Start-ups can die of indigestion, not starvation
In a very competitive environment, Webchutney incubated an ad network called NetworkPlay in 2008. We invested a little less than half a million dollars in it, when peers had raised tens of millions of dollars. Three years later, when we got an opportunity, we sold the business to Bertelsmann Group. It was a 15x return on our initial investment. If you do the math, our exit wasn’t even a fraction of the money that our peers had raised. The largest player in this space had raised over $100 million. Almost everybody sniggered at us for chickening out early. Then, one by one, they collapsed under their weight of capital raised at those high valuations. There were no takers for most of them. We were in the same market, with similar revenue as peers, ran a tight ship and were real about our expectations. NetworkPlay’s success story brings me to the next point.
Don't underestimate dumb luck
I have seen this play out plenty of times—total dumb luck is a massive X-factor in whether a company makes it to the finish line. It is telling that many founders tend to gloss over this fact when talking about how they have 'made it’. Success is contingent on timing, hype, mentors, market dynamics, competition, A-ha moments and many such factors. Most of these are not under the founders’ control. Not to discredit the efforts of the founding team, but I would be lying if I don’t admit that the network we sold had a lot to do with dumb luck.

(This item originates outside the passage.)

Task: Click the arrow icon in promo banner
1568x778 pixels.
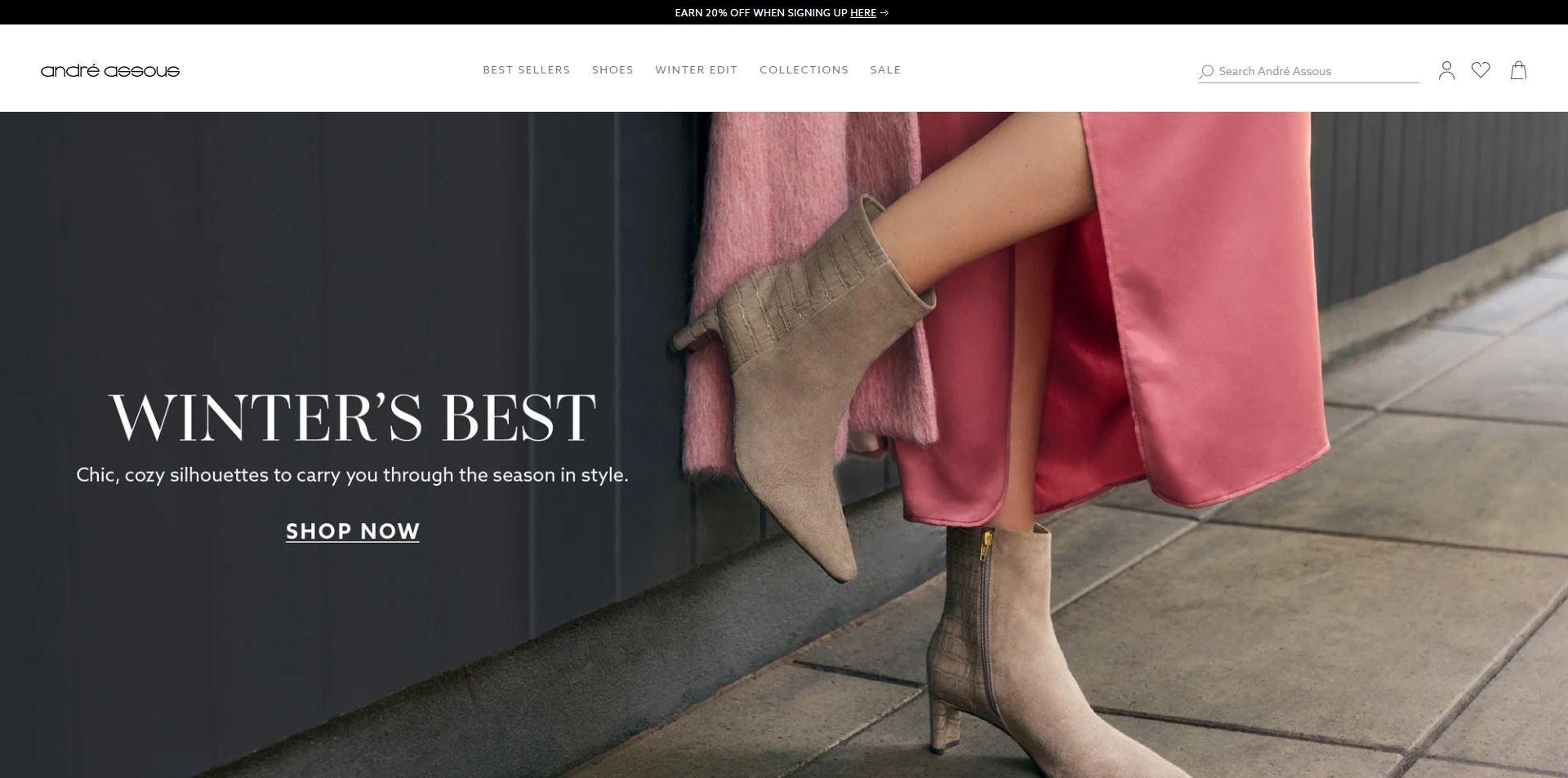Action: point(884,13)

We had tried hard to raise money for a year. Bertelsmann was one of the 50-odd suitors we had met. They went cold for a year. By 2012, we had stretched ourselves a tad too much and were staring at a massive cash flow issue. After evaluating every possible way to wriggle out of the hole, we began considering a fire sale. Then, totally unexpectedly, Bertelsmann re-dialled and acquired the company. Founders mistake dumb luck with success thanks to hundreds of failures. It’s survivorship bias.

Finally, remember the 3F rule. If someone is not f—ing you, feeding you or financing you, their opinions don’t matter. There is no definitive playbook in entrepreneurship. Anyone without skin in your game isn’t qualified to comment on your business. So don’t get swayed—you’ll have your own scars to show soon.

The author is Co-Founder & CEO of Webchutney.